A large consumer banking company was experiencing challenges in its diverse, nationwide sales organization under an aggressive acquisition strategy. The company’s brands, sales process and approach, and sales teams lacked a unified vision for how to differentiate the company among its competitors in a changing market.

“What we try to do is understand what the customer wants and provide them that solution,” explained the company’s VP of Sales. “In other words, we don’t go in there just trying to sell them something without first understanding what it is they want or need. And we do that through the discovery process, by asking questions and getting them to be very specific, so that once we understand their situation, we can put together a proposal that addresses their needs.”

While the basic tenets of The Counselor Salesperson may seem overly simplistic, they have endured over the decades and remain vital and relevant in today’s selling environment. Wilson Learning’s adage “People love to buy, but hate to be sold to” rings just as true today as it has in the past.

Solution

The Importance of Management Involvement

Within what was a traditional, hierarchical organization, it was not the norm for sales leadership to “sit through” training. The deployment strategy this company used was to involve senior and mid-level managers in the training alongside the reps. Not only did this send a message of the importance of the initiative, but it developed the leaders’ capacity to execute the sales process and, as importantly, coach and reinforce it.

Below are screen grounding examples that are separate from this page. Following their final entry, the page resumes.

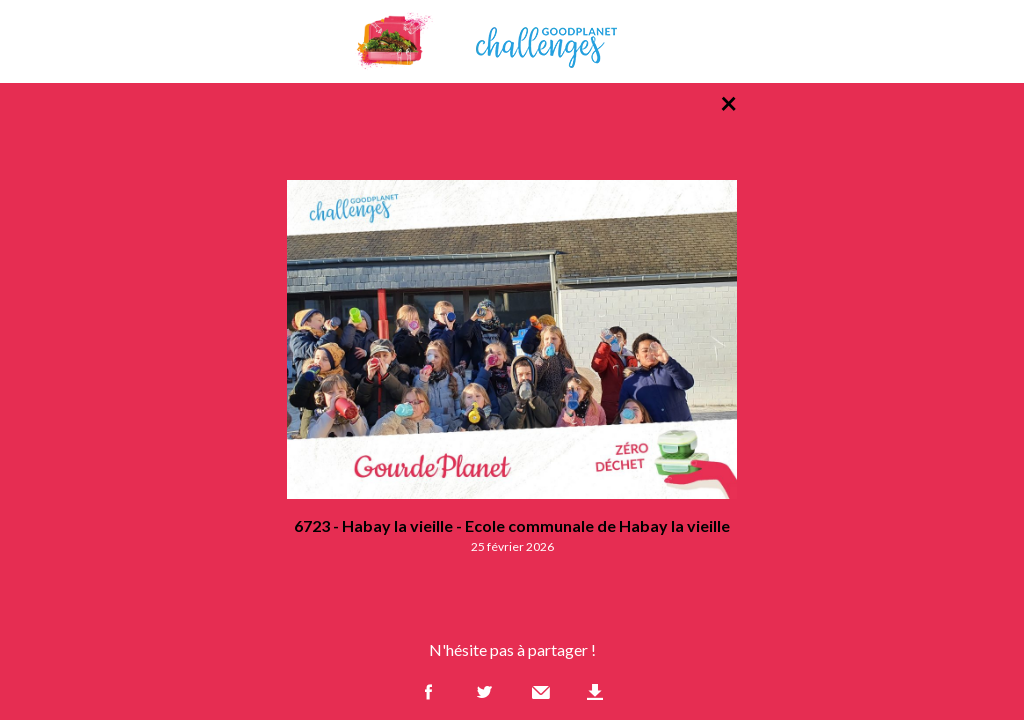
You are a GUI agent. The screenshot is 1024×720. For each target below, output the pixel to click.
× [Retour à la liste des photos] (728, 102)
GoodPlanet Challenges (512, 41)
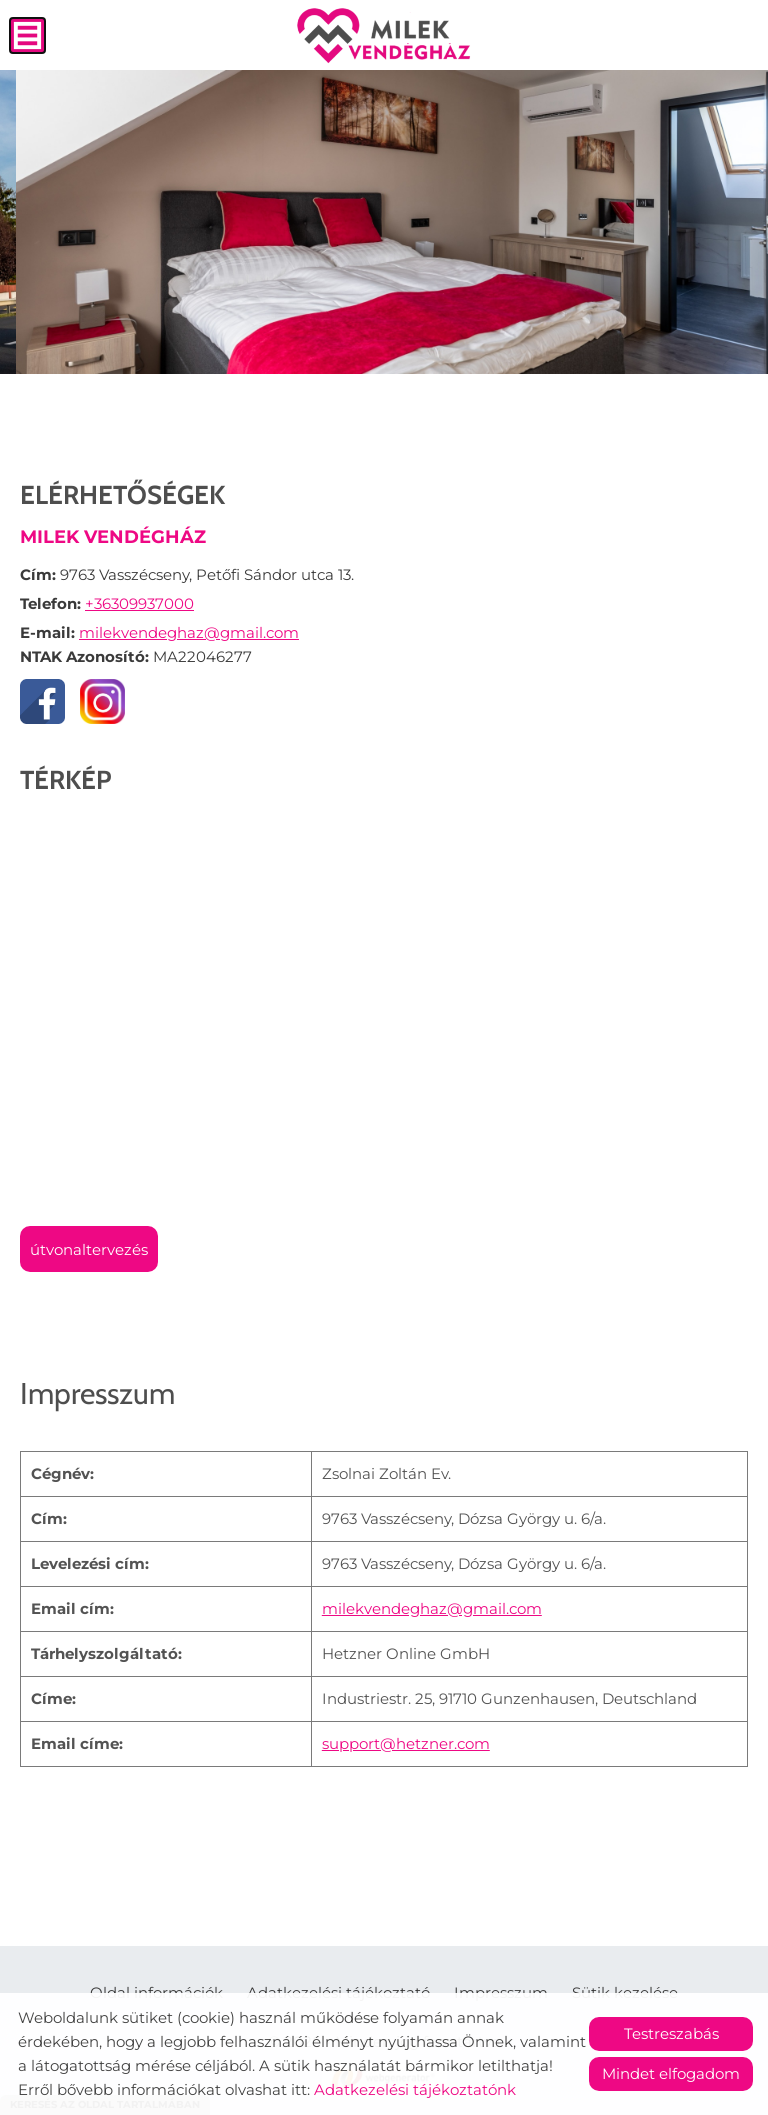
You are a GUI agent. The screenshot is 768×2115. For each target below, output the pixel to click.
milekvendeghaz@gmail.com (189, 632)
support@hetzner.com (406, 1743)
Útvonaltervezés (89, 1249)
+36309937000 (139, 603)
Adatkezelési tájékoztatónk (415, 2089)
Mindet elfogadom (671, 2073)
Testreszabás (671, 2033)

“We now have tools that help us assess where our account executives are in the sales process and what we need to do to advance the sales cycle. Management involvement is really the key to keep it going,” expressed the VP of Sales.

Wilson Learning research clearly shows the impact that coaching has on performance improvement. We found that when managers are provided with a combination of new coaching skills and training in the skills that their employees learned, performance improves between 32–55% or, on average, 41%.

The Power of Creating an Inclusive Learning Culture

The salesforce, including managers and support staff, also completed The Versatile Salespersonprogram. People who work closely with the salespeople, including training, customer database management, and product development, attended as well.

“What we attempted to do with The Versatile Salesperson, in addition to teaching employees how to work with different types of customers and recognize different styles, was to get them to start thinking about value instead of price,” explained the VP of Sales. “We are also giving them better training on what our products and services can do, how they interact, and how they impact customers so that we’re able to show value to customers and overcome the price argument.”

Outcome

Despite the complexity, the company focused on a few simple ideas: listening to the customer, selling to value, and applying interpersonal versatility. The core concepts, skills, and tools from both learning solutions upskilled teams and leaders to accomplish all those things and more. The training positioned the company differently in the marketplace as a provider of value, rather than just competing on product and price.

That year, the organization experienced unprecedented growth, with its loan volume growing at 33%, compared to an industry growth rate of 5–6%.

“Our partnership with Wilson Learning has given us a better, more focused sales team, one that knows what they need to do and how to go about doing it,” remarked the VP of Sales. “We can point to those kinds of results as proof that something is working right.”

One of the things the training taught us is how to make the best use of our time, because in this day and age, the customer doesn’t have time to waste.